Task brief - Repeat the following data exactly, omitting pictures.

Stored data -
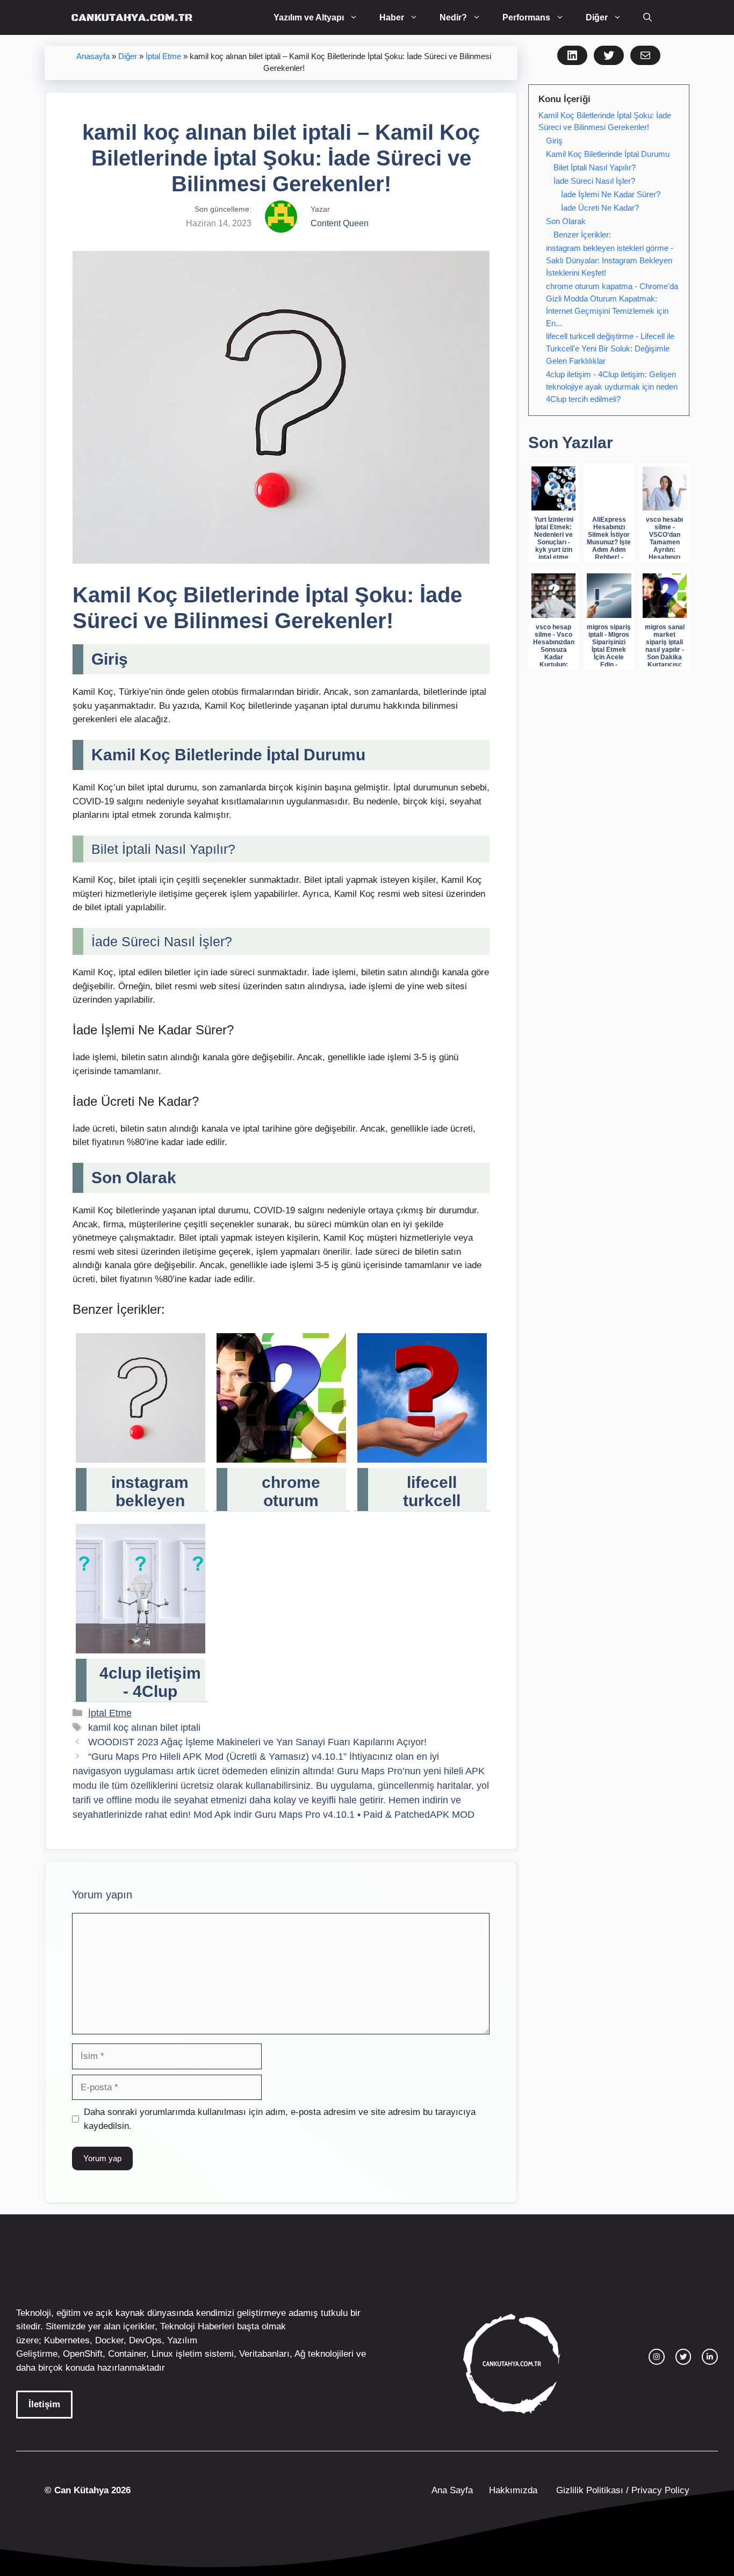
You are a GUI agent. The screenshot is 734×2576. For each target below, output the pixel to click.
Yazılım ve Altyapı (309, 17)
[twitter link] (683, 2357)
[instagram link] (657, 2357)
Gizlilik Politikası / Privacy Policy (621, 2490)
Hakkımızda (513, 2490)
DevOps (145, 2340)
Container (127, 2354)
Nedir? (453, 17)
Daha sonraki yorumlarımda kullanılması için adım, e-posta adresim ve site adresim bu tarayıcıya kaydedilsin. (280, 2119)
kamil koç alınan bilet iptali (144, 1727)
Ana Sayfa (452, 2490)
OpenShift (83, 2354)
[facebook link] (710, 2357)
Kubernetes (67, 2340)
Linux (162, 2354)
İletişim (44, 2404)
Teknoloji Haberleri (197, 2326)
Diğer (597, 17)
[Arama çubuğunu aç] (647, 17)
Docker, (110, 2340)
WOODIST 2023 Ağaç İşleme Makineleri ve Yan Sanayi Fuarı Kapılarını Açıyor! (257, 1742)
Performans (526, 17)
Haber (391, 17)
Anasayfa (93, 56)
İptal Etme (163, 56)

Response area -
You are a GUI agent. The screenshot is 734×2576. For each target below, output the pixel to click.
Yazılım ve Altyapı (309, 17)
[twitter link] (683, 2357)
[instagram link] (657, 2357)
Gizlilik Politikası / Privacy Policy (621, 2490)
Hakkımızda (513, 2490)
DevOps (145, 2340)
Container (127, 2354)
Nedir? (453, 17)
Daha sonraki yorumlarımda kullanılması için adım, e-posta adresim ve site adresim bu tarayıcıya kaydedilsin. (280, 2119)
kamil koç alınan bilet iptali (144, 1727)
Ana Sayfa (452, 2490)
OpenShift (83, 2354)
[facebook link] (710, 2357)
Kubernetes (67, 2340)
Linux (162, 2354)
İletişim (44, 2404)
Teknoloji Haberleri (197, 2326)
Diğer (597, 17)
[Arama çubuğunu aç] (647, 17)
Docker, (110, 2340)
WOODIST 2023 Ağaç İşleme Makineleri ve Yan Sanayi Fuarı Kapılarını Açıyor! (257, 1742)
Performans (526, 17)
Haber (391, 17)
Anasayfa (93, 56)
İptal Etme (163, 56)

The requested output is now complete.